Second state of alarm also unconstitutional, says Spain’s highest court

The Spanish government decreed the second state of alarm between 20 November 2020 and 9 May 2021 as a legal instrument to combat the pandemic. [EPA-EFE / KAI FOERSTERLING]

Spain’s Constitutional Court declared on Wednesday (27 October) that the second state of alarm decreed by the Spanish government to combat the COVID-19 pandemic is unconstitutional. Four of the court’s ten judges opposed the decision.

The Spanish government decreed the second state of alarm between 20 November 2020 and 9 May 2021 as a legal instrument to combat the pandemic.

The first state of alarm decreed in March 2020, was also declared unconstitutional in July.

The initiative to challenge both “states of alarm” before the Justice was promoted by far-right party Vox, the third force in the Spanish parliament after the socialist party (PSOE) and centre-right party, Partido Popular (Popular Party, PP).

The first state of alarm implemented severe restrictions to mobility, a nationwide lockdown and a nightly curfew, among other extraordinary measures.

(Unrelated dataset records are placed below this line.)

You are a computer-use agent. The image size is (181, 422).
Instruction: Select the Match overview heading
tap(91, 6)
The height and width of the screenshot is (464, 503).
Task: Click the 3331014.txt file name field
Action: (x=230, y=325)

The court considered that the government should have resorted to a state of emergency – which requires parliamentary approval – to limit fundamental rights in the case of the lockdowns introduced to curb the spread of the virus, EURACTIV’s partner EFE reported.

Since March 2020, there has been a lot of debate among legal experts in Spain as to whether a state of emergency was really needed or other legal instruments could have been used to control the pandemic. So far, the virus has claimed the lives of almost 80,000 people in the country.